Although the entries contain pictures, the copy should hold only their exact text.

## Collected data
+---+

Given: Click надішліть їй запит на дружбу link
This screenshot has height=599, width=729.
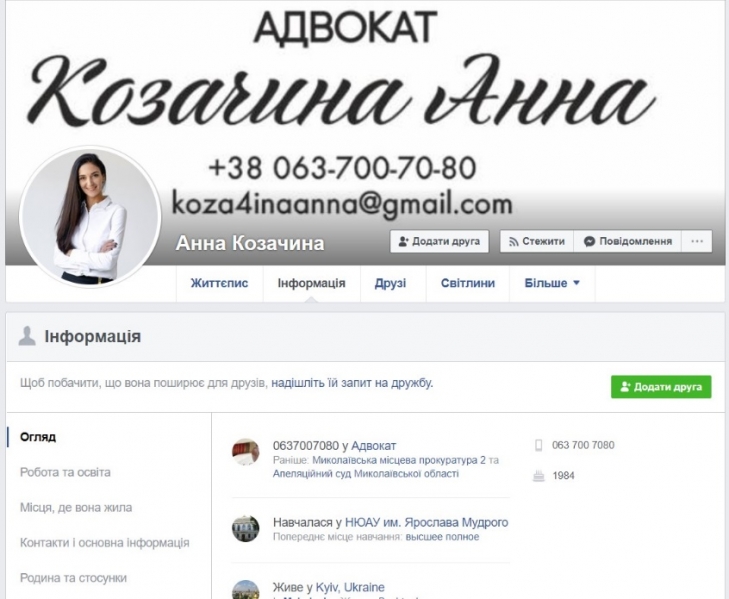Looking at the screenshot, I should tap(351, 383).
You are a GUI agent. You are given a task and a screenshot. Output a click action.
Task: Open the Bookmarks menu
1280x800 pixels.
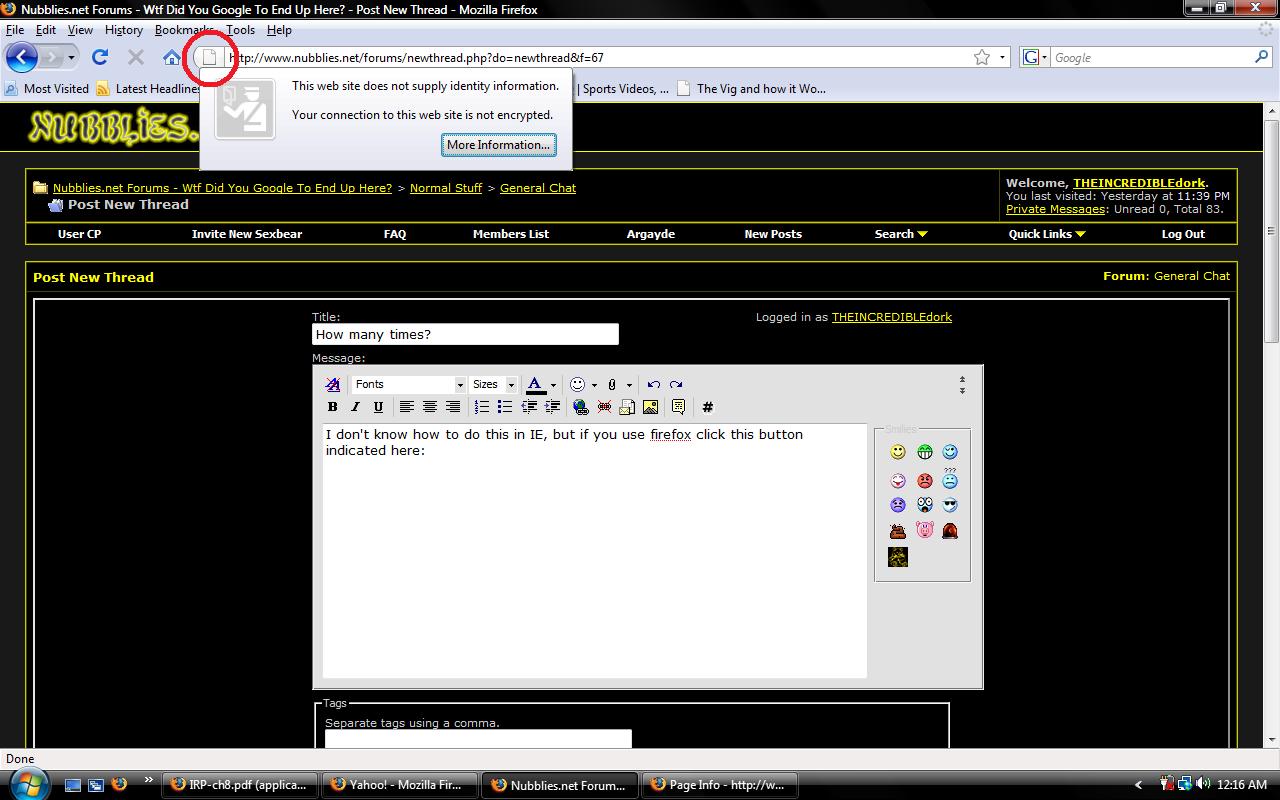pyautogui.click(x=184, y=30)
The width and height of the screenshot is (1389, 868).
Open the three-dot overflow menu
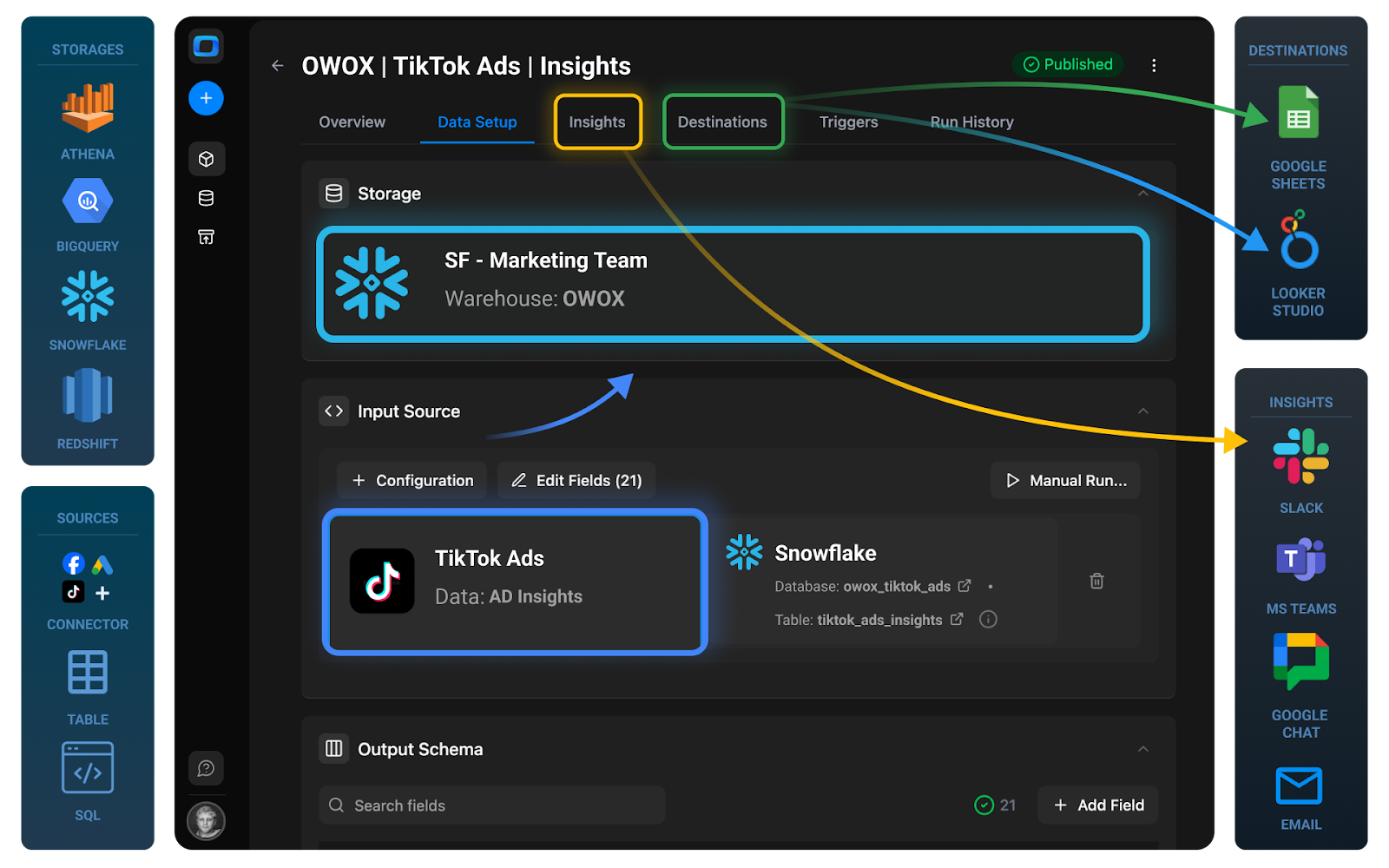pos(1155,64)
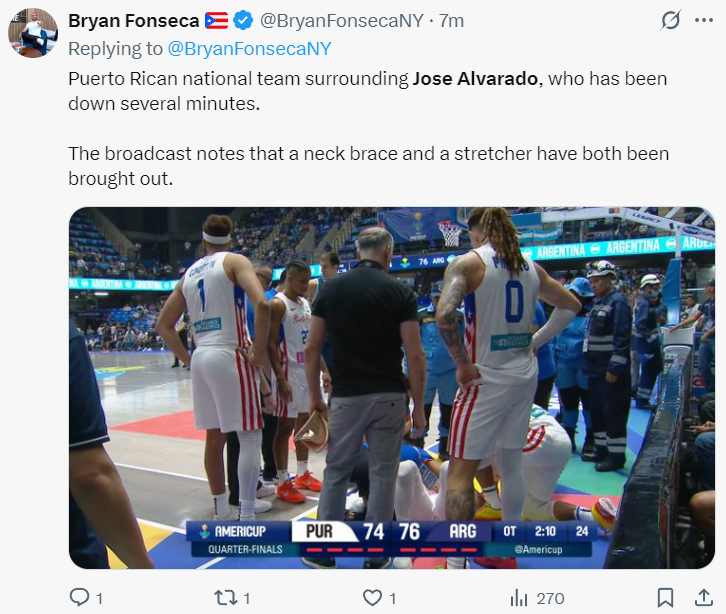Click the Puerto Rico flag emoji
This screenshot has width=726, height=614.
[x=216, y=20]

+---+

## Response to this task
Given: Click надішліть їй запит на дружбу link
This screenshot has height=599, width=729.
Looking at the screenshot, I should tap(351, 383).
You are a GUI agent. You are given a task and a screenshot. Output a click action.
Task: Open the Bookmarks menu
1280x800 pixels.
pyautogui.click(x=184, y=30)
The width and height of the screenshot is (1389, 868).
Open the three-dot overflow menu
pos(1155,64)
Click the Puerto Rico flag emoji
This screenshot has width=726, height=614.
[x=216, y=20]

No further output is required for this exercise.